» SOURCE EXTRACT
MY ESSAYS & SHORT STORIES
WORDS OF WISDOM
RAVES & FAVES
MY LINK RECOMMENDATIONS
|These are things and links to whatever strikes my fancy. Favorite haunts, opinions or views I have, whatever else I feel an obligation to let other people know about.|
These are my "top five" lists of recommendations with movies, albums, songs, etc, as well as reasons why I like 'em. My taste is eclectic, though, so this is all completely subjective -- and, at times, random.
Top Five Fave Films
The Back to the Future Trilogy
This would be a "duh" response to anyone who has known me for more than five minutes. I love these films. Over the years I've ranked 'em in different orders of preference, and for most of my (young) adult life, I've really dug 'em in the ranking of Part III, then Part I, then Part II. But, honestly, who can rank their children? That's how I feel about this. This movie has a bit of every genre out there, killer performances by all actors, and absolutely fantastic characters. (Why else would I write stories with these characters for more than a decade?) It's also tight -- even now, after some 100 viewings, I still catch new details....

» DATASET
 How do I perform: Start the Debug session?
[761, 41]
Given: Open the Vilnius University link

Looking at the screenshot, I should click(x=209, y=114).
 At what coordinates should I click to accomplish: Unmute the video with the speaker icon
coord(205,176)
==
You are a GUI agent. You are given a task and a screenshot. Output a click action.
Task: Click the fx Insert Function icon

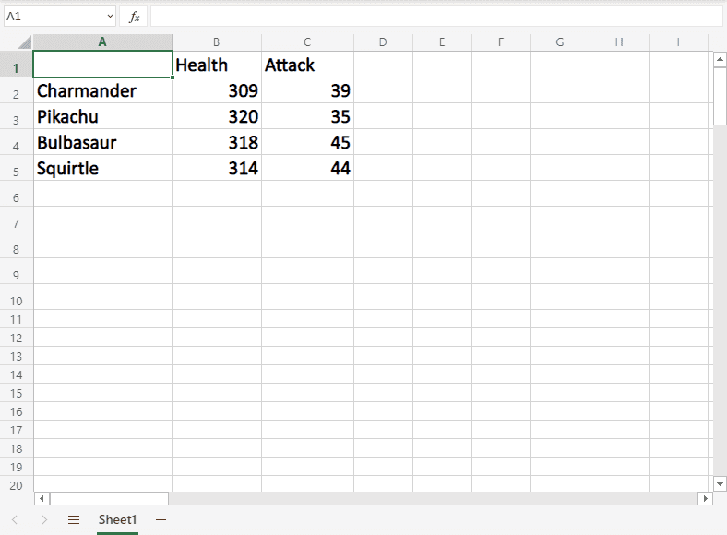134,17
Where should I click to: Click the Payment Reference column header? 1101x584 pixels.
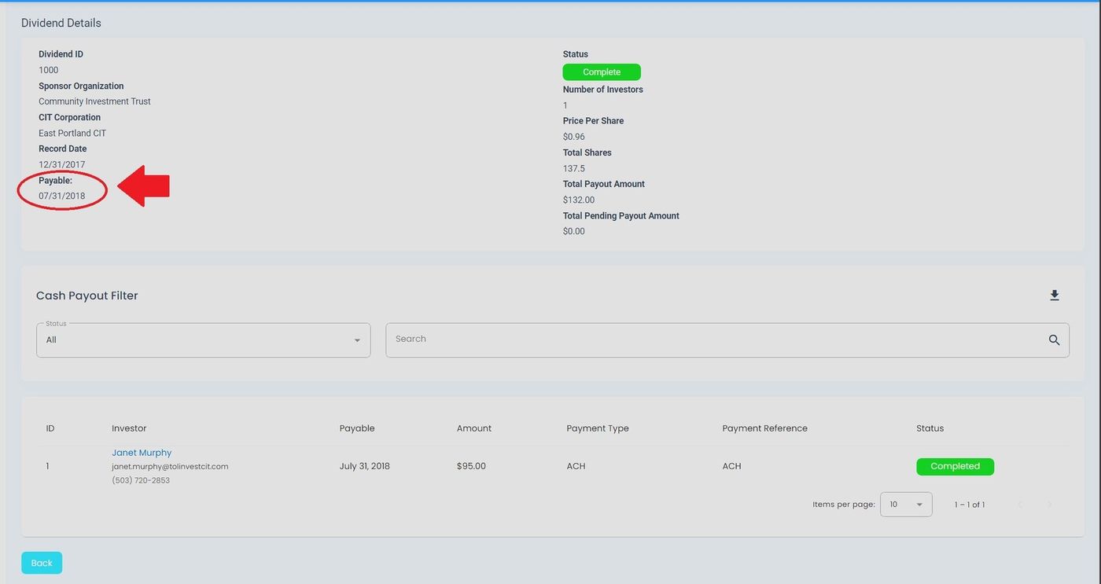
==
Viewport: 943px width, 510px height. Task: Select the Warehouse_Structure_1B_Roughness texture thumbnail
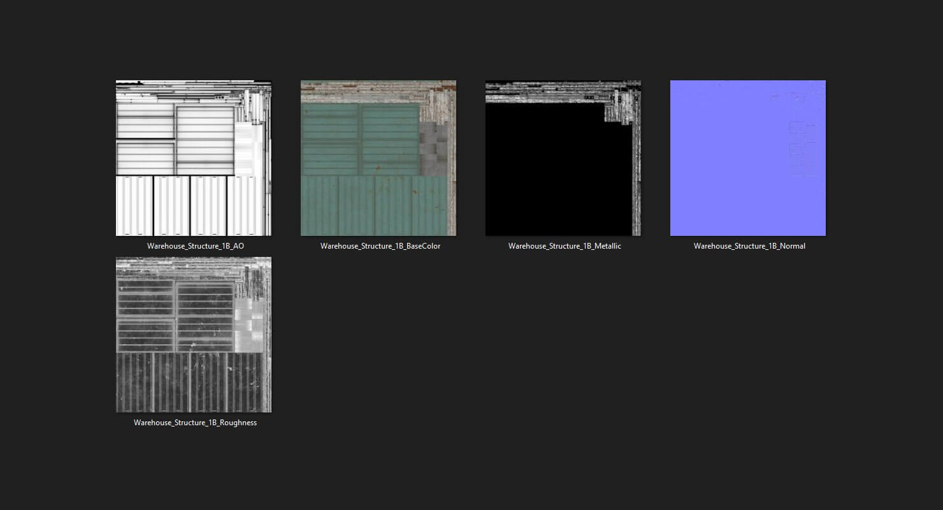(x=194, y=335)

» LIST OF TASKS
- 1) Decide whether each statement agrees with the text on favorite films, answering yes or no and quoting the deciding words. (a) The author calls the recommendation lists objective. (b) The author has watched the Back to the Future films about 100 times. (c) For most of the author's young adult life, Part II ranked first.
- 2) Using the text on favorite films, answer each question briefly.
(a) What word does the author use for their own taste?
(b) To whom would naming the trilogy be a "duh" response?
(c) For how long has the author written stories with these characters?
- 3) Extend the text on favorite films, starting after its last sentence.

» OUTPUTS IN ORDER
- 1)
(a) No: "this is all completely subjective -- and, at times, random."
(b) Yes: "even now, after some 100 viewings, I still catch new details"
(c) No: "in the ranking of Part III, then Part I, then Part II"

- 2)
(a) Eclectic.
(b) Anyone who has known the author for more than five minutes.
(c) More than a decade.

- 3)
I know what some people are thinking -- "Ah, a Michael J. Fox movie, natch." But I really dug The Frighteners when it came out; it's one of the few movies I went out of my way to see twice in the theater. I have always had this interest in ghosts, so seeing Fox as a sort of ghostbuster was pretty neat. He also gives a fantastic performance -- it really shows his range as an actor. Plus, there's the mix-of-genre aspect to it that I liked. Now if only they would put out a DVD of this film that's got all the goodies as the special edition laserdisc has, I can die happy.... Few people know that he got his movies mixed up a few times and that there are outtakes where he was screaming "Doc!" and not "Judge!" (And then cursing at his stupidity, heh heh....)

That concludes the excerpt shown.